#### WORK TASK
Copy the lines exactly as they appear, starting with the first line of the records and ending with the line that contains "Task: Click the Congress's".

#### TASK DATA ####

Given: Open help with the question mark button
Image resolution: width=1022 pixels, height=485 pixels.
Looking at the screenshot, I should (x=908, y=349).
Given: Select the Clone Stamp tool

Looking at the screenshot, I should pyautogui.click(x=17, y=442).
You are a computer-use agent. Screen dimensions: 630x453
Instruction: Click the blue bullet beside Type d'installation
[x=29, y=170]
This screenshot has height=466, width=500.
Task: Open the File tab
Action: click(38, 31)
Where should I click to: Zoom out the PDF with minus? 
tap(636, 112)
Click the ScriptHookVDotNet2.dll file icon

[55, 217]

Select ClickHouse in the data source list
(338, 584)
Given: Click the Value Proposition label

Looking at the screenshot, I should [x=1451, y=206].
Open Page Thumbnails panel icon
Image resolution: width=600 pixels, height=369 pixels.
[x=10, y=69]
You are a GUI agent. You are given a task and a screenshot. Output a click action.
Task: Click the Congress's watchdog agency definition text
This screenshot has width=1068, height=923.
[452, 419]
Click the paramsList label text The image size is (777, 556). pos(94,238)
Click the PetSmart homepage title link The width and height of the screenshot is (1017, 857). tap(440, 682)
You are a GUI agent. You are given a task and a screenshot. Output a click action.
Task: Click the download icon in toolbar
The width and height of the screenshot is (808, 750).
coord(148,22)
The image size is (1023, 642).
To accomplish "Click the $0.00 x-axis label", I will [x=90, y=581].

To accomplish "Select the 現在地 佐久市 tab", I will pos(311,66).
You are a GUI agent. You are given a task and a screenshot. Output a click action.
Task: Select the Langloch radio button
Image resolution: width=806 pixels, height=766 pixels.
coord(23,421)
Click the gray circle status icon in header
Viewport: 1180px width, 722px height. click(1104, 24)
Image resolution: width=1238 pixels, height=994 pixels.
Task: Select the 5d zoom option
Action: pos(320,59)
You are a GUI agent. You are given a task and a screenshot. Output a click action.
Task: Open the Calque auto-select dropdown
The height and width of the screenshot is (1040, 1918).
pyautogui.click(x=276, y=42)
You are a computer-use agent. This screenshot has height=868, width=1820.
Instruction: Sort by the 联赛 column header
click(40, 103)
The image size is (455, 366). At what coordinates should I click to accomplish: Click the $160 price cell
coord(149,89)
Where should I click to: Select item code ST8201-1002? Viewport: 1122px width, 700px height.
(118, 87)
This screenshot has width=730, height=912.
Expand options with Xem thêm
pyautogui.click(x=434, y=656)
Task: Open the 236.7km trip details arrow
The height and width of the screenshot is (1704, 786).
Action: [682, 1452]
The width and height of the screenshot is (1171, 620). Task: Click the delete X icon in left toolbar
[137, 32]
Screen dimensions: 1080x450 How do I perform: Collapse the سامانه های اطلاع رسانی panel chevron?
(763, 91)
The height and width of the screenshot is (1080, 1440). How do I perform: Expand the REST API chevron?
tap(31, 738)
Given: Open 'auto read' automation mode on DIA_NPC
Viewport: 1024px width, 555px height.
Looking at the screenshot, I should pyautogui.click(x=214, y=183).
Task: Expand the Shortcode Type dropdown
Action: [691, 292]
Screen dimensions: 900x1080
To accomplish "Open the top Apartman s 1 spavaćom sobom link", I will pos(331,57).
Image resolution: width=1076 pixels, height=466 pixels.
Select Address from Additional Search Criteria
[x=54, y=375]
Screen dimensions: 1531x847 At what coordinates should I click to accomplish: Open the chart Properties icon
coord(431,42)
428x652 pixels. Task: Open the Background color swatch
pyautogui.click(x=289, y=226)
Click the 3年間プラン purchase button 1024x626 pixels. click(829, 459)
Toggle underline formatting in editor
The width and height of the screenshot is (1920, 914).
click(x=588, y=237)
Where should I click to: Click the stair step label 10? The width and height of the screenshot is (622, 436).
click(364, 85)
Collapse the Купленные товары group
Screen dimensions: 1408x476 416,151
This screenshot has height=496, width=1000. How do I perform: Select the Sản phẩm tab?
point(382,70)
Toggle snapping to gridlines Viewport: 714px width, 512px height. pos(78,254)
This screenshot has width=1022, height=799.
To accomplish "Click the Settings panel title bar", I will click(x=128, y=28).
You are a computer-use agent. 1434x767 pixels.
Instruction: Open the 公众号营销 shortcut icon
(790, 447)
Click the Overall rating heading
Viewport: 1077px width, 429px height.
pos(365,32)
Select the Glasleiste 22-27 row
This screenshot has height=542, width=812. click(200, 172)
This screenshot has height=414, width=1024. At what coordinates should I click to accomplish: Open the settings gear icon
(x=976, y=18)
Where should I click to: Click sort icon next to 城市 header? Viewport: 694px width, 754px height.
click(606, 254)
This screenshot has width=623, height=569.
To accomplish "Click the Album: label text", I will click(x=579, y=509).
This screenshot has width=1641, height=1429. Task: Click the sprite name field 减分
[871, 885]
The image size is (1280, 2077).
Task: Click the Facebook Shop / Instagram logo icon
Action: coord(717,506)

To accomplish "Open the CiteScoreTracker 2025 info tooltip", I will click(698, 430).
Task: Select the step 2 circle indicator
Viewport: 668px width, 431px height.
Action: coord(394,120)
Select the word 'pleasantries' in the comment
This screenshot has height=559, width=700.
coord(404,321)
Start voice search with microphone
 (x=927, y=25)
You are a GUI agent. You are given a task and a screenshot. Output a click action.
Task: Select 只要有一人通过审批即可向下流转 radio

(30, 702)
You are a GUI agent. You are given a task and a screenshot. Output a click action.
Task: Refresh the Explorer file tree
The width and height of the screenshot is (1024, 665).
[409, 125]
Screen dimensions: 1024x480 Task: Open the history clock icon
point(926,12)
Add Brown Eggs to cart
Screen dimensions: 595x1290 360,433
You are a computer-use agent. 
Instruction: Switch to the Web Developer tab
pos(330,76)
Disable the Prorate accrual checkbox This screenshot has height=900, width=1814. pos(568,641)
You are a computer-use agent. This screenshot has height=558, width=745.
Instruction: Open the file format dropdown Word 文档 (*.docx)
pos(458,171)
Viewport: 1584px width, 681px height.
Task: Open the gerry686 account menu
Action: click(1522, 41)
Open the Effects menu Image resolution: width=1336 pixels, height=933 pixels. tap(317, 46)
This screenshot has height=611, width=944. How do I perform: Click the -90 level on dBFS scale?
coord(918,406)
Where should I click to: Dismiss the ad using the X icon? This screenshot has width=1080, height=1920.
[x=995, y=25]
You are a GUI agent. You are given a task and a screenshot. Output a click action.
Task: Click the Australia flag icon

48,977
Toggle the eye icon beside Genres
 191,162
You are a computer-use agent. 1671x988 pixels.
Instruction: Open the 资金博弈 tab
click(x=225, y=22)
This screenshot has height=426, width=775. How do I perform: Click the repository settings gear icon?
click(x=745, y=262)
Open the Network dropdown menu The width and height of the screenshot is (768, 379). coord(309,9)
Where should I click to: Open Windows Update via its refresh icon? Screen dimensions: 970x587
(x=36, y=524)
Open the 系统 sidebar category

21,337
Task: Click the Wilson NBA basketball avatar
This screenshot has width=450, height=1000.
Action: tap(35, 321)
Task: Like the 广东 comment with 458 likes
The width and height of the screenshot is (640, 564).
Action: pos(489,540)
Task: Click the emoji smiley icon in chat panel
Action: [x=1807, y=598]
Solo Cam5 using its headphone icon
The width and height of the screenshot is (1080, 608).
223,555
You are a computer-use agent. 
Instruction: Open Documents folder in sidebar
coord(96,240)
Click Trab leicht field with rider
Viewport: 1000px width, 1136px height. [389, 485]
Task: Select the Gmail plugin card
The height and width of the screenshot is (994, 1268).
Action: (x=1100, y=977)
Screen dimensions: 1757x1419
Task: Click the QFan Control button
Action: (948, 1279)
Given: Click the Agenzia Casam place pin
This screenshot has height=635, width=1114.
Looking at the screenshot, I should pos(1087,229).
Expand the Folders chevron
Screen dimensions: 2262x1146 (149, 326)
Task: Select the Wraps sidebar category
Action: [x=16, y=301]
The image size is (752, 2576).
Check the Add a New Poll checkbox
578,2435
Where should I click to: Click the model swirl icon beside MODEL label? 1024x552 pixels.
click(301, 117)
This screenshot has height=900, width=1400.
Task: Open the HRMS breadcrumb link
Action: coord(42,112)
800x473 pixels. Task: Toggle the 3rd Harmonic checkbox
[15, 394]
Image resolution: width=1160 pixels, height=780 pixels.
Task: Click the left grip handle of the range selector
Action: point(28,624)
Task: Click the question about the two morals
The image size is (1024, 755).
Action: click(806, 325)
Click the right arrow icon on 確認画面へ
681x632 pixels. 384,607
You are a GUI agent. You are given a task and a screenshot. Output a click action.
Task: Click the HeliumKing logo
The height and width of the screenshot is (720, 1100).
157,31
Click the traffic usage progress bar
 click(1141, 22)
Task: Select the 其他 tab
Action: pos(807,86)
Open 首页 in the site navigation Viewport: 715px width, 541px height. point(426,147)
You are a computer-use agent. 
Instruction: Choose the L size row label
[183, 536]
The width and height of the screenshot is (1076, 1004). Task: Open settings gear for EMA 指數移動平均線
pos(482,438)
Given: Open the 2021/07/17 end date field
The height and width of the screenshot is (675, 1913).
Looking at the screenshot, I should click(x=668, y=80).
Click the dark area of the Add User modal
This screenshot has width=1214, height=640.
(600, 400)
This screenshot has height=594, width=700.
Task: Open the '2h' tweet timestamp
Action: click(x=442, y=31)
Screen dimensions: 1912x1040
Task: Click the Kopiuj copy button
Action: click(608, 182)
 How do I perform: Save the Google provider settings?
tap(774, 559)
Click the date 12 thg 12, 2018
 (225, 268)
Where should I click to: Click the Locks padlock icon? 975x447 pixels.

####

#### RESPONSE AREA
Given: Open help with the question mark button
Image resolution: width=1022 pixels, height=485 pixels.
Looking at the screenshot, I should (x=908, y=349).
Given: Select the Clone Stamp tool

Looking at the screenshot, I should pyautogui.click(x=17, y=442).
You are a computer-use agent. Screen dimensions: 630x453
Instruction: Click the blue bullet beside Type d'installation
[x=29, y=170]
This screenshot has height=466, width=500.
Task: Open the File tab
Action: click(38, 31)
Where should I click to: Zoom out the PDF with minus? 
tap(636, 112)
Click the ScriptHookVDotNet2.dll file icon

[55, 217]

Select ClickHouse in the data source list
(338, 584)
Given: Click the Value Proposition label

Looking at the screenshot, I should [x=1451, y=206].
Open Page Thumbnails panel icon
Image resolution: width=600 pixels, height=369 pixels.
[x=10, y=69]
You are a GUI agent. You are given a task and a screenshot. Output a click action.
Task: Click the Congress's watchdog agency definition text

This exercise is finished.